— Instruções e requisitos —
Segundo o acórdão, para que país emigrou o gerente D…?

Acórdão nº 262/15.9T8AMT-D.P1 de Court of Appeal of Porto (Portugal), 07 de Dezembro de 2016

Magistrado ResponsávelARISTIDES RODRIGUES DE ALMEIDA
Data da Resolução07 de Dezembro de 2016
EmissorCourt of Appeal of Porto (Portugal)

Recurso de Apelação Processo n.º 262/15.9T8AMT-D.P1 [Com. Porto Este/Inst. Central/Amarante/Sec. Comércio] Acordam os Juízes da 3.ª Secção do Tribunal da Relação do Porto: I. Relatório: Por apenso ao processo de insolvência da sociedade comercial “B…, Lda.”, pessoa colectiva n.º ………, veio o credor C… requerer a qualificação da insolvência como culposa, indicando que essa qualificação deve afectar os gerentes D… e E….

Nas suas alegações refere que os gerentes da insolvente delinearam um plano com vista a não pagarem qualquer das suas dívidas aos credores, tendo para o efeito apresentado um Processo Especial de Revitalização e procurado convencer os credores a acreditar que a empresa iria cumprir os seus compromissos, o que serviu apenar para iludir e enganar os credores já que os gerentes sabiam que a sociedade era inviável e que deviam requerer a declaração insolvência, mas não o fizeram, tendo instaurado o PER com a intenção de ganhar tempo para suspenderem toda a actividade da empresa e sair do país, razão pela qual após a homologação do plano de revitalização prescindiram de imediato dos seus trabalhadores, deixaram de concretizar novos negócios ou de cumprir os que tinham em curso, descaminharam todos os activos da insolvente, permitiram que outra sociedade “amiga” ocupasse a sede e instalações da insolvente e o gerente D… que seria o responsável pela concretização de novos negócios emigrou para o Brasil, onde havia já constituído uma sociedade.

— Material fornecido —

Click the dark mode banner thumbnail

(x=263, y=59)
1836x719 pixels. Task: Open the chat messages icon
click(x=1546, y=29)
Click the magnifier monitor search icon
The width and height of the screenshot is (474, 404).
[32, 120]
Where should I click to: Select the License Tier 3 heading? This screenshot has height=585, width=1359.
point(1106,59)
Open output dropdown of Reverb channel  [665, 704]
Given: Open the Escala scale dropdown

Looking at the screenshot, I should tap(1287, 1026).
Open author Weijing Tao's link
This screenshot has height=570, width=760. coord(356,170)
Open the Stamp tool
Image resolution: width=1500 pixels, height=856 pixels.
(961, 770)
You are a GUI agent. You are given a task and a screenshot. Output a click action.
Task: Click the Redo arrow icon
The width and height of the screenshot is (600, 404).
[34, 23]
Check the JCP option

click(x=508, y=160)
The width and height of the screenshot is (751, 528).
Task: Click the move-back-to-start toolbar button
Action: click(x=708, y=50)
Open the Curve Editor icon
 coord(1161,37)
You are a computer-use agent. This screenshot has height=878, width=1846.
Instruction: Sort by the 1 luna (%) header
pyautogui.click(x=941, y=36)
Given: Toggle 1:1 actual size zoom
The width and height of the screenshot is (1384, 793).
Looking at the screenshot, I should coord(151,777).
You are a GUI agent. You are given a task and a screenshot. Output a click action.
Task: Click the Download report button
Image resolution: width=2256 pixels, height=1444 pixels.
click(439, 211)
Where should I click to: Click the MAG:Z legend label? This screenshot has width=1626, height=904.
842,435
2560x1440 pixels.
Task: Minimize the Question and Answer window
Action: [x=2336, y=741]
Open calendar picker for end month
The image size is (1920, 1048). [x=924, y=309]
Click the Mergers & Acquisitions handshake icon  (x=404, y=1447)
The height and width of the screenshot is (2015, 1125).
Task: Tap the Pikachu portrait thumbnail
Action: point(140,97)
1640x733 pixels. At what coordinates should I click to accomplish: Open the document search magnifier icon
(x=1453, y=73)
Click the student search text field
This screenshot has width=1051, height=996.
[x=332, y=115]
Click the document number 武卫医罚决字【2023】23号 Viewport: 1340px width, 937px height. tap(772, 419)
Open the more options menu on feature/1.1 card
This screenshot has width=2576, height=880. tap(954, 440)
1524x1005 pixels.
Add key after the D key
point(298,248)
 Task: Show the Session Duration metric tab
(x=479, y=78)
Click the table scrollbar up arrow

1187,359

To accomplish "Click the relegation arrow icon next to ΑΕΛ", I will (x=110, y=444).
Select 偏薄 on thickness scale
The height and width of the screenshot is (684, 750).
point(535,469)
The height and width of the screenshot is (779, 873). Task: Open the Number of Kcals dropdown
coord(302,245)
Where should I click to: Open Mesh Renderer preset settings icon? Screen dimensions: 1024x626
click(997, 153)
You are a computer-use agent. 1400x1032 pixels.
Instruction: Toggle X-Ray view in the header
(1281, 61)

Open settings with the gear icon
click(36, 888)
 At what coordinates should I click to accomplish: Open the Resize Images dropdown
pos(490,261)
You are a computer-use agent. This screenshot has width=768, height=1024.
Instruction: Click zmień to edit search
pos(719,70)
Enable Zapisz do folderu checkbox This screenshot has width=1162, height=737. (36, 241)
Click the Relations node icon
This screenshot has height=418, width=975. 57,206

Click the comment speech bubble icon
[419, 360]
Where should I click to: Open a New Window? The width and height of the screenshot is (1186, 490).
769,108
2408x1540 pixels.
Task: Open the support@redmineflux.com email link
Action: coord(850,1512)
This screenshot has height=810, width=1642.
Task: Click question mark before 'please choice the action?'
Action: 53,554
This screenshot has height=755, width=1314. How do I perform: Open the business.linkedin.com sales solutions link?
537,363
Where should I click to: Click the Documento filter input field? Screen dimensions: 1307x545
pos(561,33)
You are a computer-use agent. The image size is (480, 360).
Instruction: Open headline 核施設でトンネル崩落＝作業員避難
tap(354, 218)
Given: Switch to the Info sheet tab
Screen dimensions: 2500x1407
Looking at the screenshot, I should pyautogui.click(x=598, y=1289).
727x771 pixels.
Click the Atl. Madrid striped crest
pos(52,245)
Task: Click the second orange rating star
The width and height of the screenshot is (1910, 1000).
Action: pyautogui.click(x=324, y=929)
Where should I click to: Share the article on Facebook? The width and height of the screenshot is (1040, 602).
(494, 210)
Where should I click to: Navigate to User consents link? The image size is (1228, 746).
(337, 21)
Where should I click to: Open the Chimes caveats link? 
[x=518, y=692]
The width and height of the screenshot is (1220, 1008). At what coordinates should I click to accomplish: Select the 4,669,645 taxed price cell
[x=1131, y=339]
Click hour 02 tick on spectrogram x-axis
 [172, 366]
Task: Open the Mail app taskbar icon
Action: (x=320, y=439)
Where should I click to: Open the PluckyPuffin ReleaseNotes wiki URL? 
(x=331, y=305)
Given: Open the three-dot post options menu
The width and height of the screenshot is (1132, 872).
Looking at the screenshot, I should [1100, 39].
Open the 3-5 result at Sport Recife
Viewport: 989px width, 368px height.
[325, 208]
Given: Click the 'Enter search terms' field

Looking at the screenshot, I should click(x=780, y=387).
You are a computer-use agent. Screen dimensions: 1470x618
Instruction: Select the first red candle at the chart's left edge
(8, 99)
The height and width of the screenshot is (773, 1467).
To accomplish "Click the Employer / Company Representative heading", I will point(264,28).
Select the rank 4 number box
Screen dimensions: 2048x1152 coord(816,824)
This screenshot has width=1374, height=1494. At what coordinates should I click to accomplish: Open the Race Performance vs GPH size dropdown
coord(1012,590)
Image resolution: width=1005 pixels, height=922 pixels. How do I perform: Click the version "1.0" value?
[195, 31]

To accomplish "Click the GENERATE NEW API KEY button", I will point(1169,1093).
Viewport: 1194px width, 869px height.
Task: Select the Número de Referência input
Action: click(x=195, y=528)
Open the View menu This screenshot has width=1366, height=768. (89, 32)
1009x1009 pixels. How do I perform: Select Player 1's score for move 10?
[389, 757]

— Resposta —
O gerente D… emigrou para o Brasil.